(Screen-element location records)
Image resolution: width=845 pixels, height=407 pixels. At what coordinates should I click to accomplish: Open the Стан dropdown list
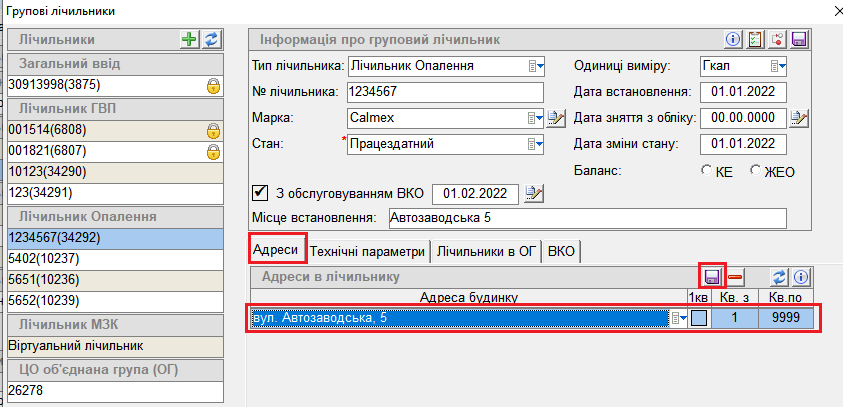[535, 144]
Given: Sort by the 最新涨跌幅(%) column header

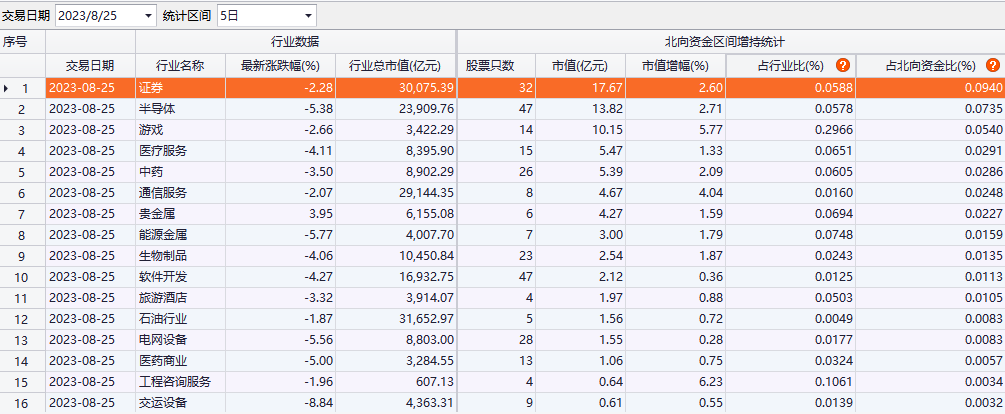Looking at the screenshot, I should click(x=280, y=66).

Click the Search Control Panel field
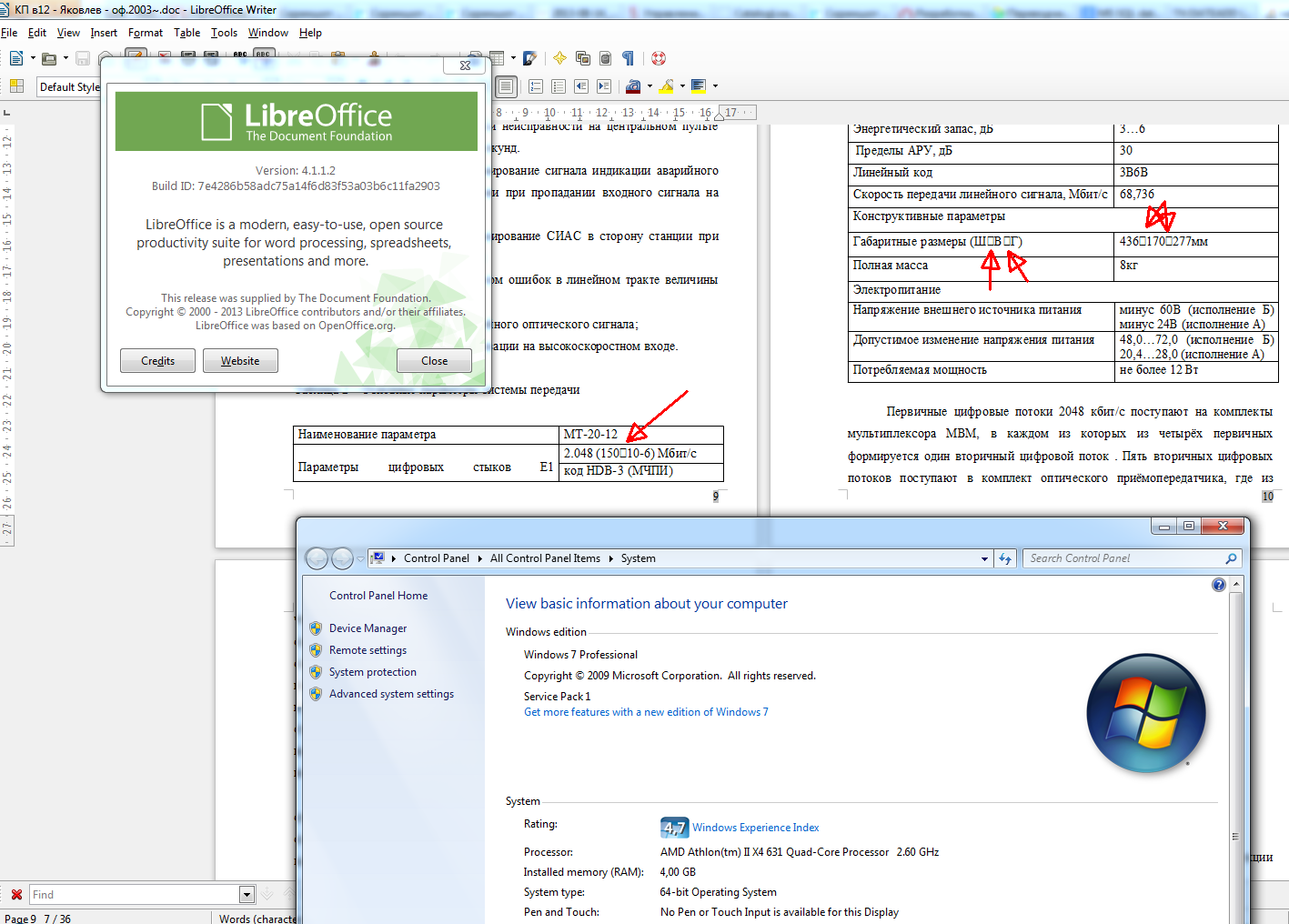pyautogui.click(x=1123, y=558)
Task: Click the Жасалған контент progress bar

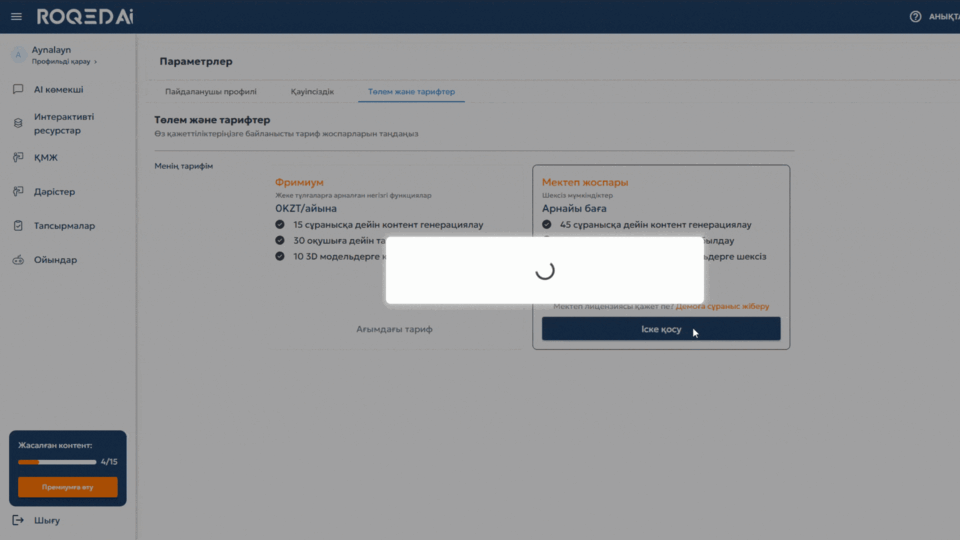Action: (57, 462)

To be done: Revise the records above by replacing "column header" with "table heading" and leave every other word as it is. Omit the pictures from your version.

Correct result:
Image resolution: width=845 pixels, height=407 pixels. At what coordinates should I click to accomplish: Open the Стан dropdown list
[535, 144]
Given: Sort by the 最新涨跌幅(%) table heading

Looking at the screenshot, I should click(x=280, y=66).

Click the Search Control Panel field
pyautogui.click(x=1123, y=558)
Task: Click the Жасалған контент progress bar

Action: (57, 462)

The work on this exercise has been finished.